Subsea hardware spending in 2014-18 is forecast to nearly double the size of installed subsea infrastructure, according to Douglas Westwood’s latest estimates. Matt Loffman sets out the detail.
Douglas-Westwood forecasts subsea hardware capex will total US$117 billion between 2014 and 2018, representing growth of more than 80% compared with the preceding five-year period. Subsea production hardware is expected to attract $57 billion of expenditure, as high-value projects come onstream. The subsea umbilical, riser and flowline market approaches $43 billion while pipeline spend is forecast at $17 billion.
This vast expenditure will nearly double the size of the existing infrastructure network, below the water surface. With non-productive time and delays prohibitively costly for operators, the outlook for high quality subsea inspection, repair and maintenance (IRM) is positive.
Growth in subsea infrastructure spend continues trending towards deeper waters. Around 44% of total Capex in the next five years will be targeting projects in >1000m water depth. A large portion of prominent offshore projects and the vast majority of the so-called mega-projects, with greater than $10 billion Capex, are in deepwater areas.

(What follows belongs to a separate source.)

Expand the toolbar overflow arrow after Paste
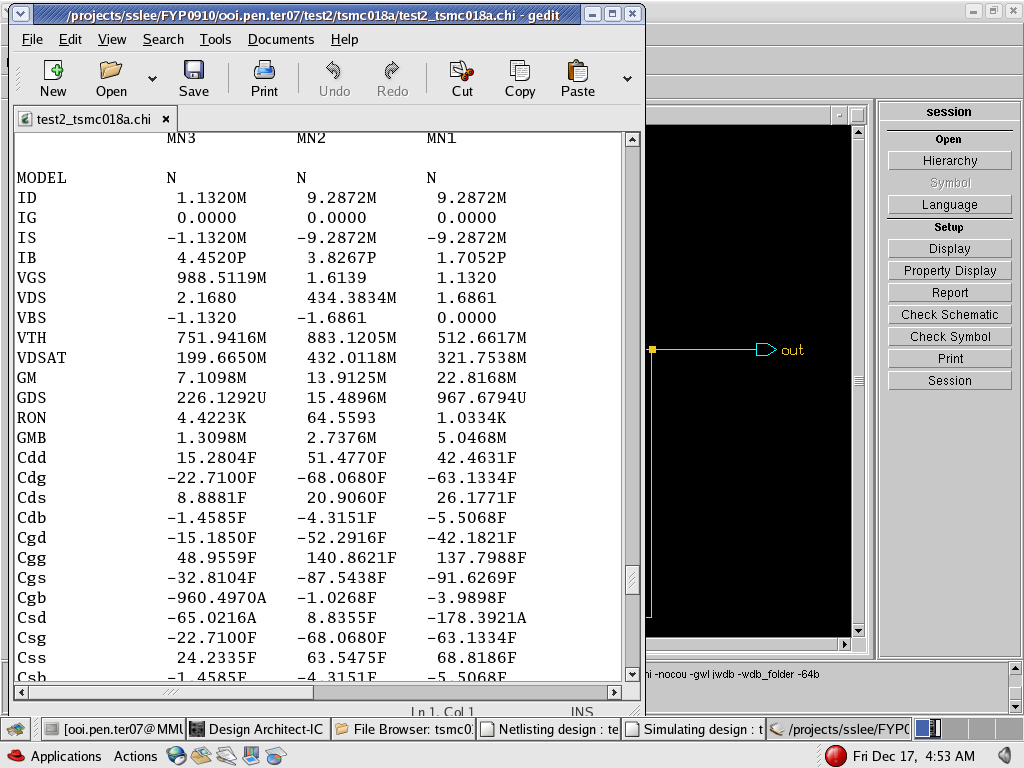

In addition to the established deepwater regions in Brazil, West Africa and the US Gulf of Mexico, the newly discovered offshore gas provinces in East Africa and the Eastern Mediterranean are also in >1000m water depth and are expected to provide additional markets, which will positively impact IRM expenditure in the future.
Global subsea hardware Capex by equipment type.
Utilization of ROVs and AUVs to trend upwards in IRM
A large proportion of subsea IRM work is executed by remotely operated vehicles (ROVs). IRM support typically entails work-class ROV inspection, replacement tasks, cutting operations, hatch operations on subsea structures and valves, as well as cleaning tasks.
Although IRM is the smallest market for work-class ROVs, its Opex driven nature ensures that it is one of the most secure in terms of vulnerability to oil price volatility. Driven by the ever-increasing volume of installed subsea hardware described above, demand for IRM is forecast to rise from 5180 days in 2013 to 6338 days in 2017, at 5.2% compound annual growth rate. Associated expenditure is forecast to increase from $63 million to $99 million and the number of dedicated work-class ROVs required from 20 to 25.
Another sector where subsea IRM growth shows promise, relates to autonomous underwater vehicle (AUV) operation. Increasingly used for deepwater surveys, at present a range of technological advancements in the space are being developed. AUVs are commercially proven in pipeline inspection markets, while developments in other areas are taking place at present.
Life-of-field inspection work and sealine inspection surveys are similarly in the early stages of commercial development. Tests employing AUVs for sealine inspections have been carried out recently and are continuing to be applied to the units in some regions, while life-of-field inspection activity has generally been delayed until 2015.
With the growing infrastructure and subsea pipeline network, we expect to see AUVs gain market share over the coming five-year period.
Figure 2: Global ROV demand by region.
Capex cutbacks threaten near-term growth rate of subsea infrastructure
Reductions announced by many of the major international operators in 2014 are expected to threaten projects with higher capital outlay, including those in deepwater and conditions otherwise suitable for subsea field development. Some uncertainty in crude oil prices may also expose projects with higher break-even prices, although this is generally expected to be limited to the short-term.
Reductions are expected to slow growth in upstream Capex in the short-term, extending to 2015. However, subsea IRM retains a positive outlook, servicing an expanding network of subsea infrastructure – albeit expanding at a lower pace in the near-term than would have been the case otherwise.
However, as the present situation in the Middle East proves, there is always potential for oil prices to again rise and further drive the move into deepwaters and with further growth in the associated capital expenditure.
Figure 3: AUV unit demand by commercial function.
Subsea IRM has a positive outlook
Subsea developments will continue to account for an ever increasing share of global offshore activity. The technologies deployed are unlocking reserves that would previously have been difficult or impossible to access and the sector has become a sizable opportunity for the oilfield service and equipment industry. The outlook for the subsea IRM market shows growth potential well beyond a five-year forecast, particularly in the longer-term as Arctic resources are targeted off Canada, Norway and Russia. This is positive news for IRM providers who continue to gain importance in the global industry.
Matt Loffman, since joining Douglas- Westwood, has worked on a range of research and advisory projects focusing on international drilling and oilfield service provision and downstream markets. He specializes in analysis of frontier markets and the Middle East. Loffman is a graduate of the London School of Economics and the University of Damascus and lived for a number of years in the Levant.